Fyffes pretax profit doubles on higher prices

Fruit importer Fyffes has reported a 124 per cent rise in first-half pre tax profits to €35

Fruit importer Fyffes has reported a 124 per cent rise in first-half pre tax profits to €35.1 million on the back of higher prices introduced to offset rising costs.

For the six months to June 30th sales rose by 5.6 per cent to €302 million compared with the same period last year with the company saying this was largely due to higher selling prices as volumes were broadly steady.

The results include a net payment to Fyffes of €37.6 million following the settlement of its insider dealing litigation against DCC. This resulted in a net exceptional gain of €33 million once fees and costs were excluded.

Fyffes chairman David MacCann warned this morning the outlook for the second half of the year has "deteriorated".

"This results from further increases in the cost of fruit, combined with a significant strengthening of the US Dollar against the Euro and Sterling, while bunker fuel costs remain significantly higher than this time last year," he said in a statement.

While Mr McCann noted "some improvement in year on year average selling prices", he added this was not meeting the impact of "substantially higher costs".

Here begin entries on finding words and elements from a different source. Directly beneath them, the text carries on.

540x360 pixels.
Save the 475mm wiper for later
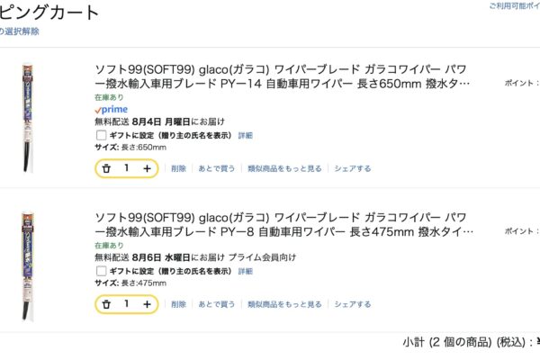click(217, 305)
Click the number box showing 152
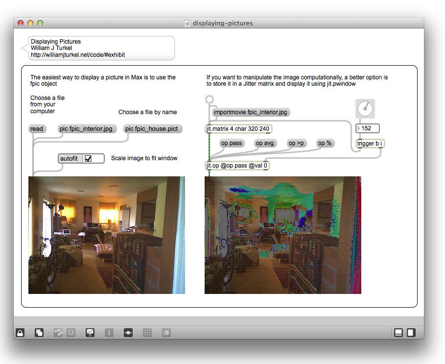Image resolution: width=445 pixels, height=364 pixels. click(369, 128)
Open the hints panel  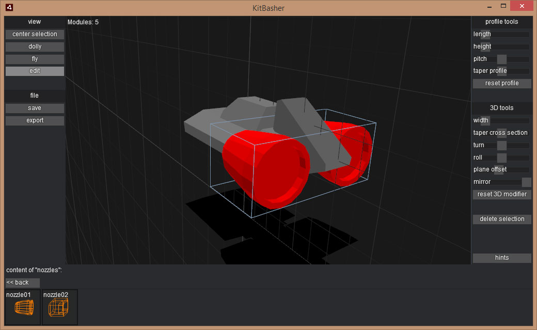(x=502, y=258)
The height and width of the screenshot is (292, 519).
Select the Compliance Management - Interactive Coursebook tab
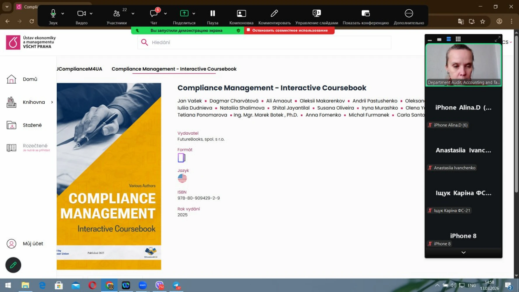click(x=174, y=69)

As a result he said the company would seek to raise prices in all markets to "offset the unprecedented level of cost inflation being experienced".

Mr McCann said the group's target adjusted EBIT for 2008 has been lowered to the €12 million to €15 million range compared with €17.4m last year. This implys a second half trading loss.

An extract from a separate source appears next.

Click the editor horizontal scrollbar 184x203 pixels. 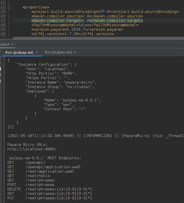[99, 38]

Shares in Fyffes plummeted over 30 per cent on August 29th when it first announced it had lowered its profit forecast.

The company said costs have increased further in recent weeks, particularly for fruit procurement, leading to an expectation that input costs will rise by 20 per cent this year.

Recent gains by the dollar against the euro was also adding to the company's cost base. Overnight the dollar rose to a one-year higher against the euro at to $1.39.

Other exceptional costs over the period include fees of €0.8 million in relation to the ongoing EU competition investigation and €0.3 million in relation to unsuccessful acquisitions.

Adjusted earnings per share – excluding the group's share of it's subsidiary Blackrock – was €3.55 cent for the first six months, compared to €2.90 for the same period last year, a rise of 22.4 per cent.

The Fyffes board has declared an interim dividend of 50 cent per share.

At the end of the first-half of the year the company had net cash reserves of €53 million, boosted by the DCC settlement.